Petit problème a:
Convertis en liste JSON de chaînes les lignes des enregistrements comprises entre la ligne contenant "Where should I" et la fin des enregistrements, bornes incluses, à raison d'une chaîne par ligne et sans les lignes vides. Omets les images dans ta réponse.

Texte source:
= = = = = = =

Ces visées chinoises en laissent certains sceptiques. Dans une longue analyse publiée en avril, Bloomberg a émis plusieurs doutes quant au potentiel du Cirque dans le pays le plus peuplé de la planète. 

L'agence financière souligne que la plupart des grandes villes chinoises ont déjà d'excellentes troupes d'acrobates, qui offrent des spectacles pour moins cher que ce que pourrait exiger le Cirque.

Bloomberg rappelle aussi que le Cirque a dû interrompre son spectacle permanent dans l'enclave chinoise de Macao, en 2012, en raison des ventes de billets fort décevantes.

Qu'à cela ne tienne, le Cirque mise gros sur le pouvoir de son nouvel actionnaire Fosun - plus important conglomérat privé de Chine - pour faire mousser l'intérêt. La troupe dit avoir obtenu la plus importante couverture de presse de son histoire en Chine après l'annonce du spectacle de Hangzhou, au point de recevoir «quatre ou cinq appels» de partenaires potentiels tous les jours.

Le Cirque inaugurera en outre un bureau à Shanghai, l'automne prochain, pour soutenir la croissance espérée dans ce pays.

«Deux turbos»

Dans l'immédiat, Daniel Lamarre reconnaît que l'intégration du Cirque dans le giron de ses nouveaux propriétaires se déroule «beaucoup plus rapidement» qu'il ne l'aurait pensé. «Je disais à un ami en fin de semaine que j'ai l'impression d'avoir deux turbos maintenant dans le moteur du Cirque du Soleil», dit-il en faisant allusion à TPG et Fosun.

TPG, fonds d'investissement de San Francisco qui possède un éventail de 300 sociétés, a d'importantes entrées dans la Silicon Valley. Cet actionnaire a déjà organisé plusieurs rencontres avec des partenaires potentiels, dont Facebook, qui s'est rendu deux fois dans les bureaux montréalais du Cirque 

«Sincèrement, je ne pensais pas que ça irait aussi vite que ça, dit Daniel Lamarre. Chaque fois que je vais à San Francisco, ils me présentent à de nouvelles personnes, de nouveaux partenaires potentiels. La force du réseau me surprend. Je le savais d'instinct, il suffit de lire sur eux pour comprendre, mais c'est une chose de le lire et c'en est une autre de le vivre.»

= = = = = = =

Données de l'exercice:

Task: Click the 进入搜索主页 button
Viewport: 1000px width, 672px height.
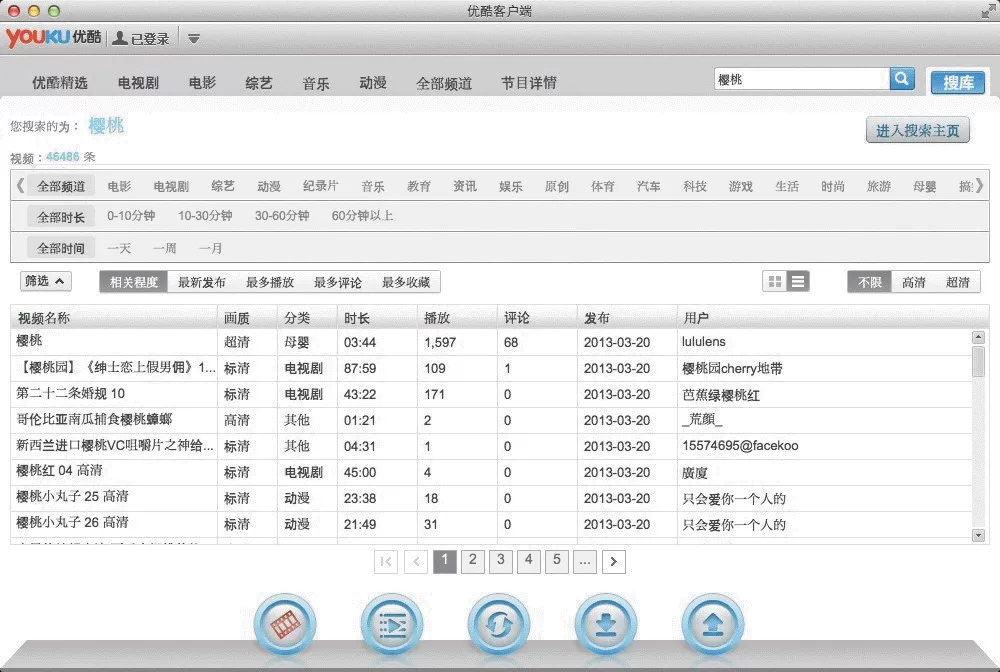Action: (x=917, y=131)
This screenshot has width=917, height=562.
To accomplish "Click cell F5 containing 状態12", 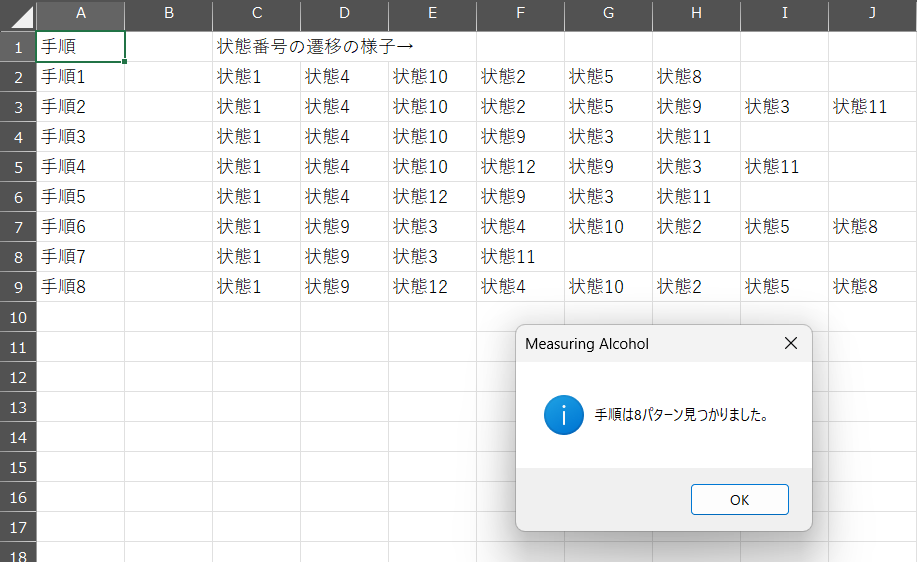I will coord(520,167).
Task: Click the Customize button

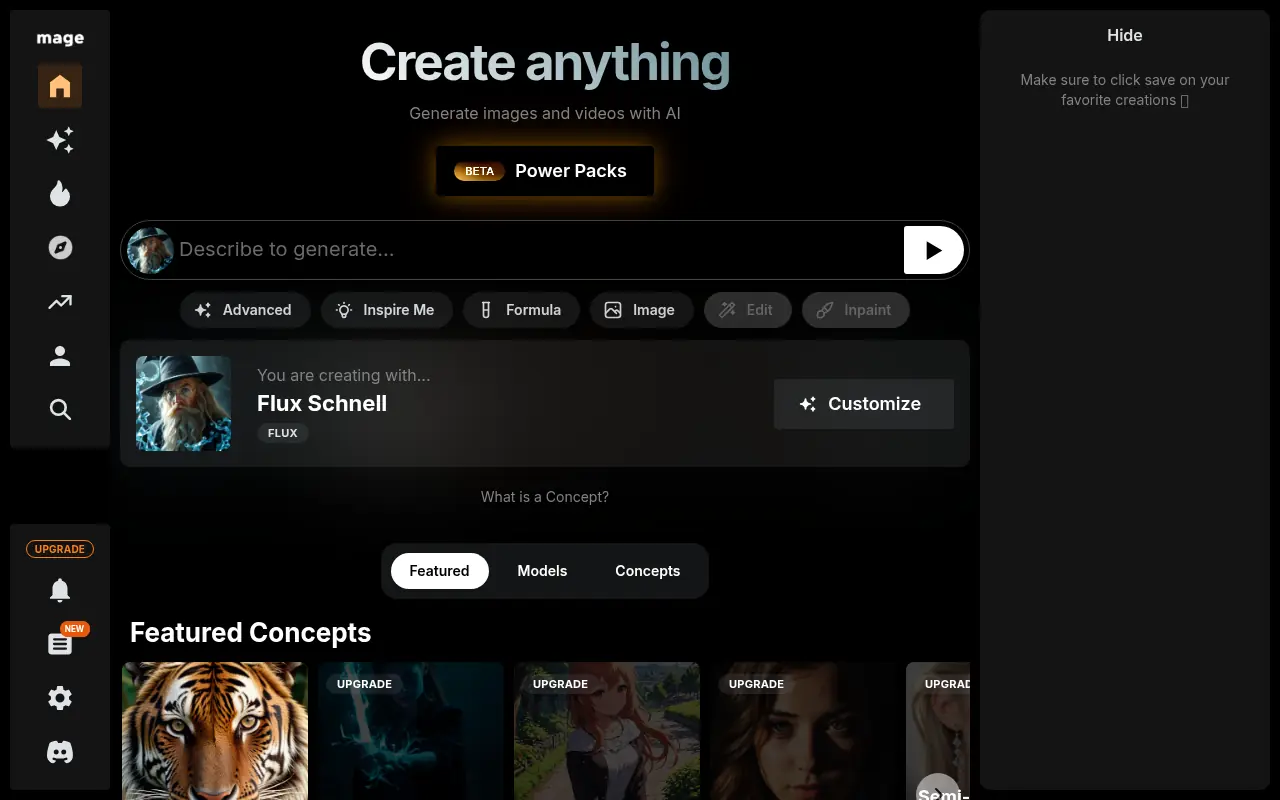Action: coord(863,404)
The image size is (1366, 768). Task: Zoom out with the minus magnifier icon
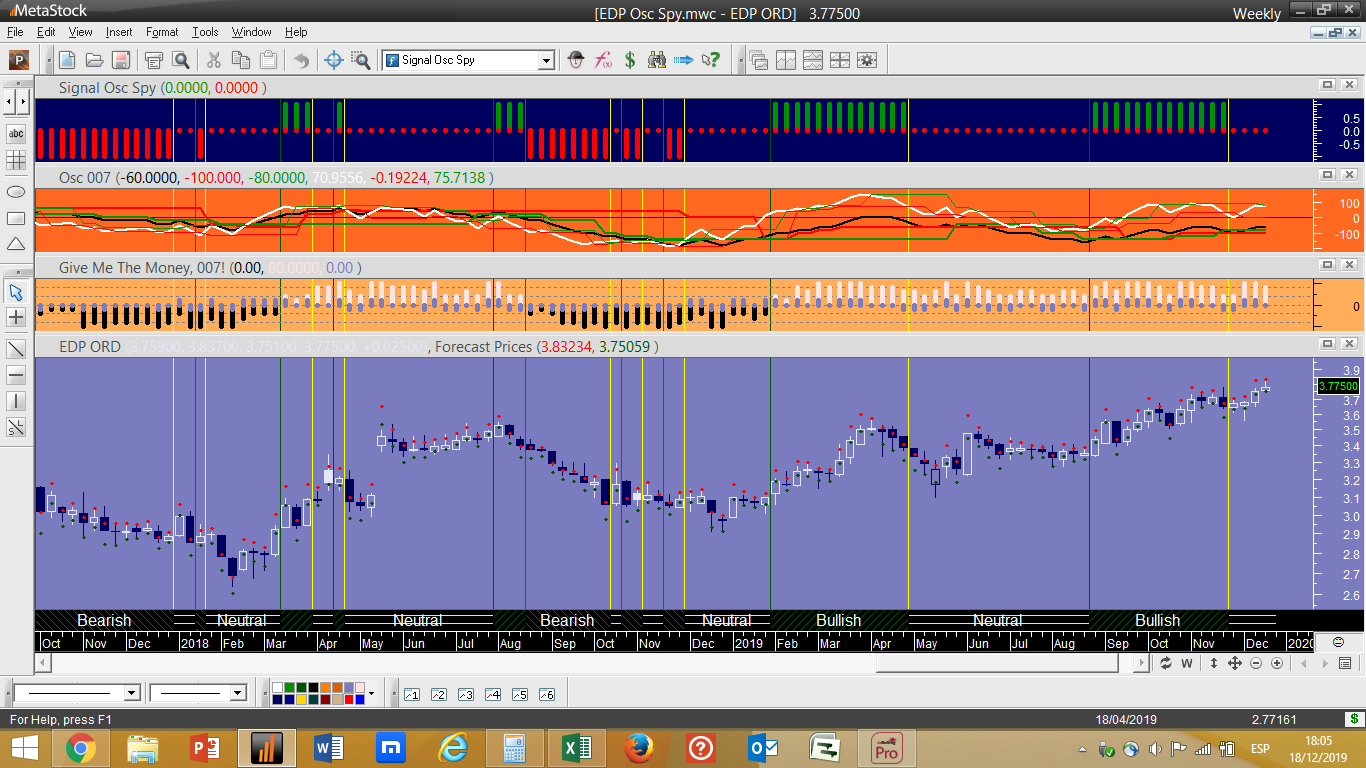[x=1256, y=663]
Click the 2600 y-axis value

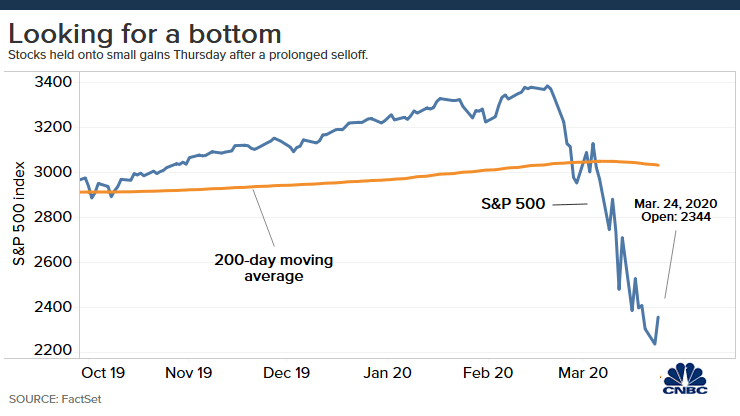53,262
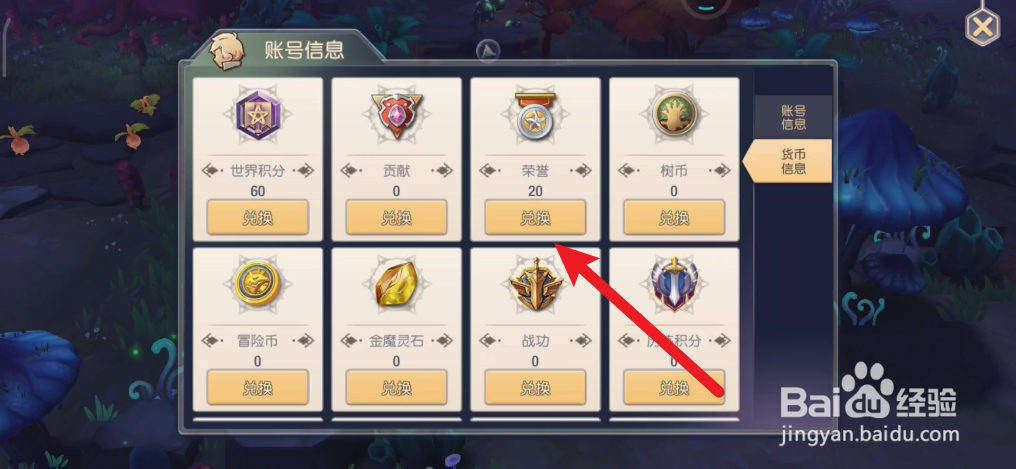Click the small arrow marker above the panel
The width and height of the screenshot is (1016, 469).
pyautogui.click(x=488, y=51)
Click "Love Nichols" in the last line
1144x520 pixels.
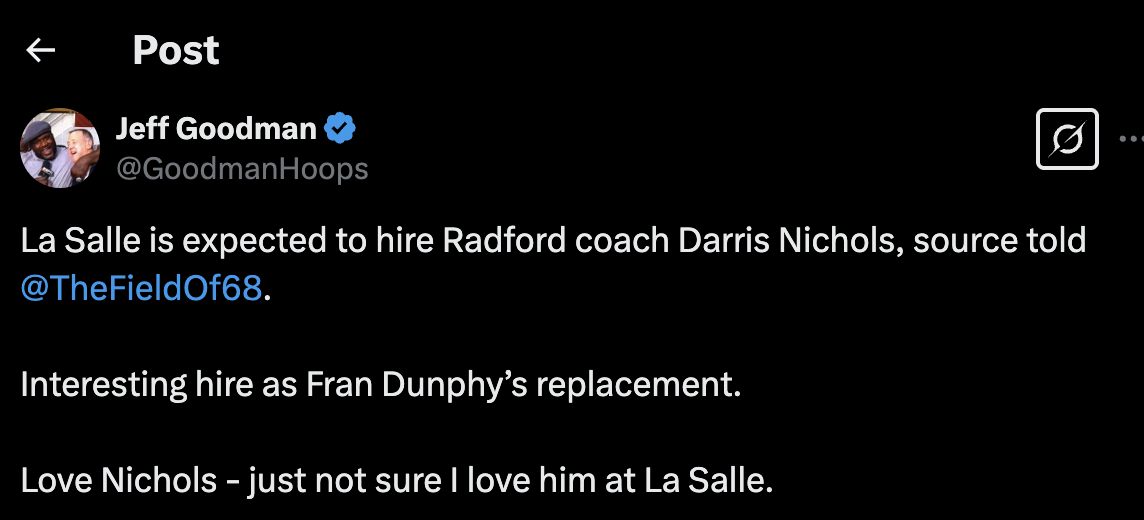[119, 481]
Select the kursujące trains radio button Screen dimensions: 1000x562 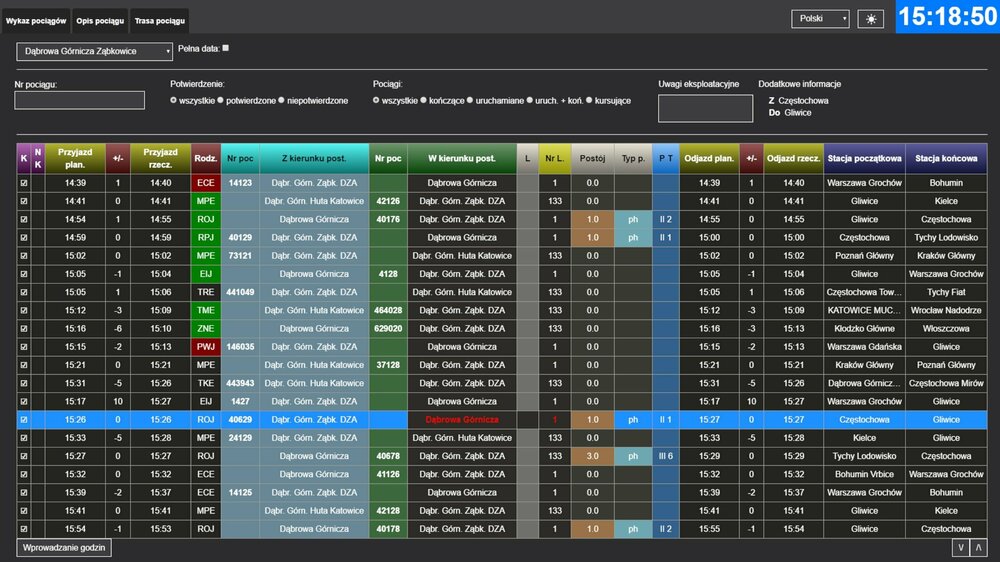(590, 101)
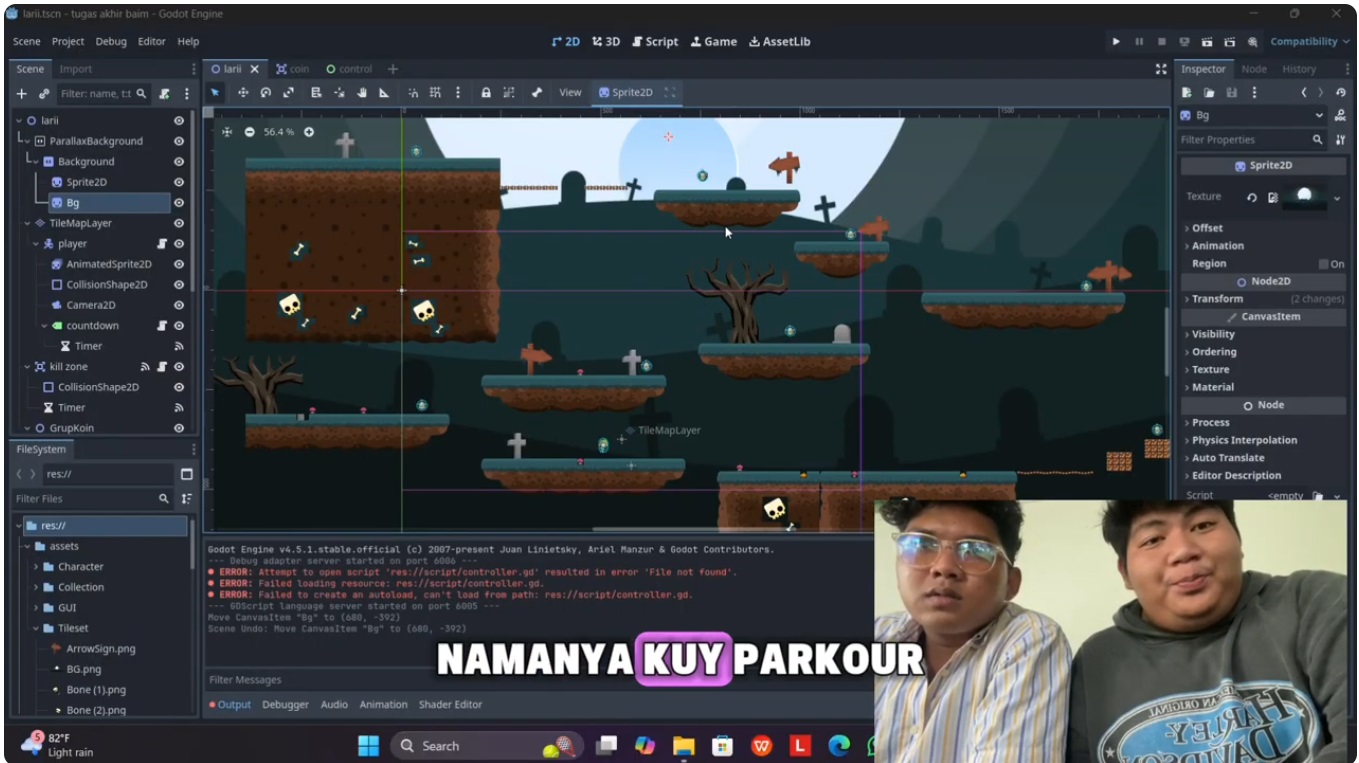Image resolution: width=1359 pixels, height=763 pixels.
Task: Select the Move mode tool in toolbar
Action: tap(242, 93)
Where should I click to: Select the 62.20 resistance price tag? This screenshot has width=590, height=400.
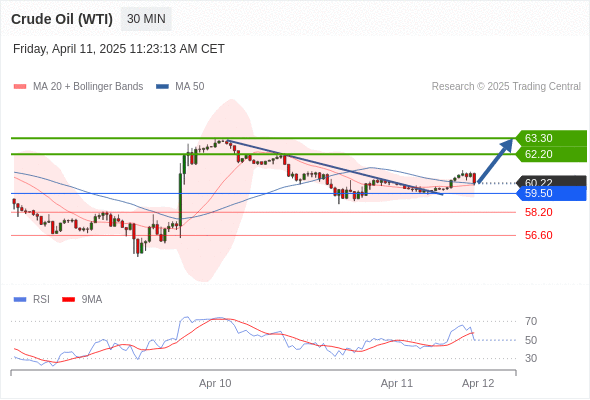(551, 154)
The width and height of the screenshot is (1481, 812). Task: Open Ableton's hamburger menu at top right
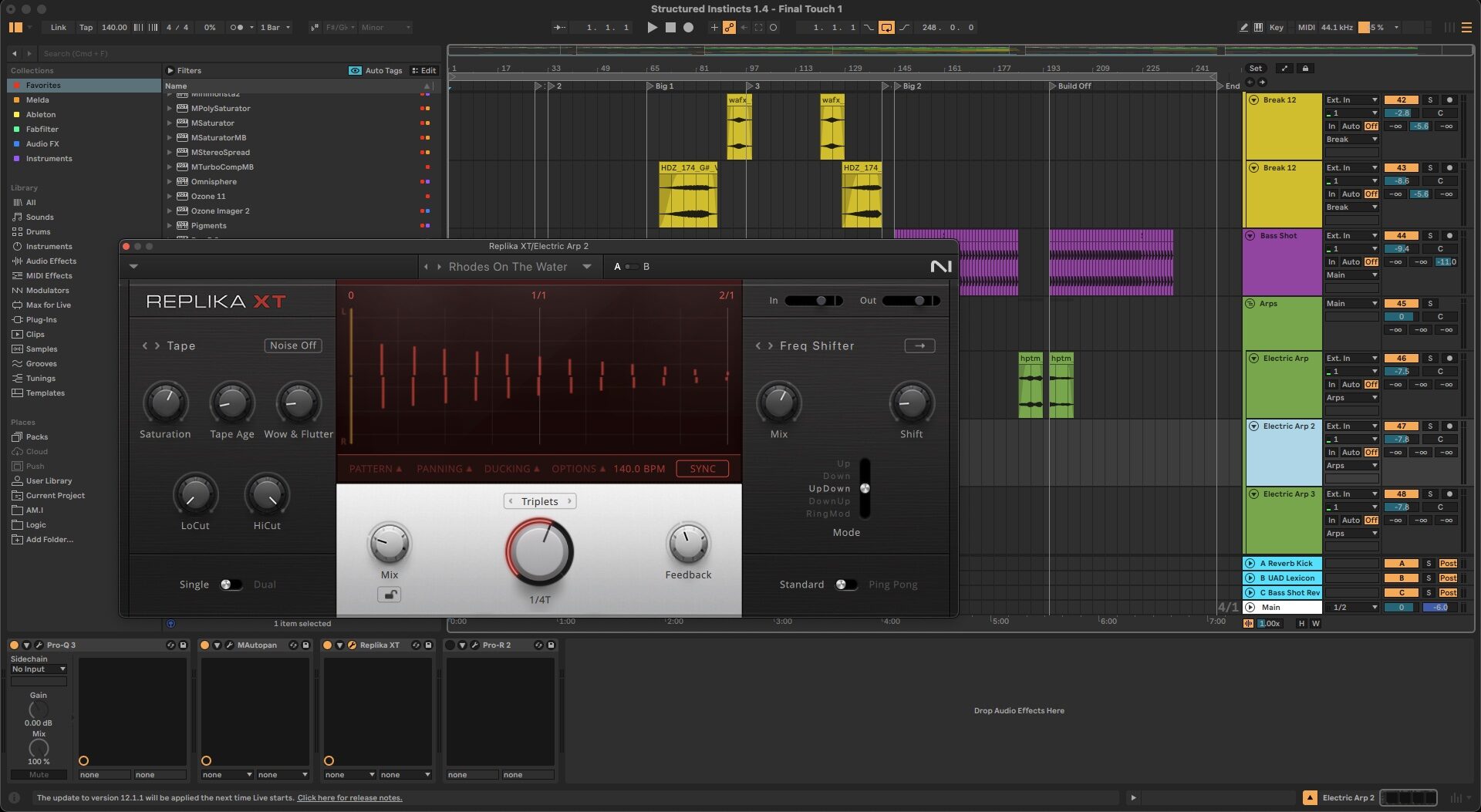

= = = = = = =

Petit problème b:
Poursuis le texte sur le Cirque du Soleil et ses nouveaux actionnaires à partir de sa dernière phrase.

Réponse attendue a:
[
  "Where should I click to: Select the 62.20 resistance price tag? This screenshot has width=590, height=400.",
  "(551, 154)",
  "The width and height of the screenshot is (1481, 812). Task: Open Ableton's hamburger menu at top right"
]

Réponse attendue b:
Le président du Cirque - devenu actionnaire de l'entreprise après le rachat - tient par ailleurs à écarter toutes les craintes de voir le siège social du groupe quitter Montréal. «Ça n'a jamais été un enjeu. Vous n'avez qu'à regarder autour de vous, le building ici, il n'y a personne qui va acheter cette entreprise-là et dire: je vais aller bâtir la même chose ailleurs. Ce serait ridicule, parce que ça fait partie de ce que tu achètes.»

Le dirigeant a interprété comme un «geste d'amour» la réaction épidermique des Québécois à la vente du Cirque. 

Outre les nouveaux actionnaires majoritaires, la Caisse de dépôt et placement du Québec a acquis 10% des actions du Cirque, tandis que le fondateur Guy Laliberté a conservé une participation de 10%.

Les quatre priorités du Cirque

Avec les nouveaux actionnaires du Cirque du Soleil, le grand patron Daniel Lamarre a établi quatre priorités bien précises pour assurer la croissance future de l'entreprise.

1- La Chine

Le Cirque compte profiter de la forte influence de son actionnaire minoritaire Fosun - le plus grand conglomérat privé en Chine - pour étendre ses tentacules dans l'empire du Milieu. Une série de spectacles permanents est envisagée à partir de 2018. « C'est un marché où on était très peu présents, et on devrait avoir un axe de croissance très important », dit Daniel Lamarre.

2- New York

L'objectif du Cirque est clair : installer un spectacle permanent au plus vite dans la Grosse Pomme. Daniel Lamarre espère pouvoir faire une annonce au cours des prochaines semaines. « On y a ouvert un bureau il y a un an et, déjà, on est à confirmer des ententes qui devraient nous permettre d'avoir une présence beaucoup plus grande à New York. »

3- Londres

L'installation d'un spectacle permanent dans la capitale britannique constitue une suite logique à l'implantation prévue à New York, dit Daniel Lamarre. L'horizon est toutefois un peu plus éloigné.

« On est là aussi en négociations pour amener plus de contenus à Londres. Ce n'était pas normal que dans les deux plus grands marchés de spectacles, New York et Londres, on ait seulement une présence sporadique. »

4- Les médias numériques

Daniel Lamarre ne s'en cache pas : le Cirque s'est toujours montré très - et peut-être trop - timide sur les médias sociaux. Le nouvel actionnaire TPG, installé au coeur de la Silicon Valley, pourrait changer la donne.

« Qu'est-ce qu'on peut faire dans les médias sociaux et avec toutes les nouvelles formes de contenu, comment on peut faire pour réussir à monétiser ces contenus-là ? », demande le dirigeant.

Facebook au Cirque

Les représentants de Facebook ont effectué deux visites au siège social montréalais du Cirque du Soleil ces derniers mois, l'un des nombreux efforts en vue d'augmenter massivement la présence du groupe sur les réseaux sociaux, a appris La Presse Affaires.

Facebook souhaite « établir une collaboration » avec le groupe québécois, a avancé en entrevue Daniel Lamarre, président et chef de la direction du Cirque. « Ce sont des discussions qui devraient débloquer assez rapidement sur des projets conjoints. »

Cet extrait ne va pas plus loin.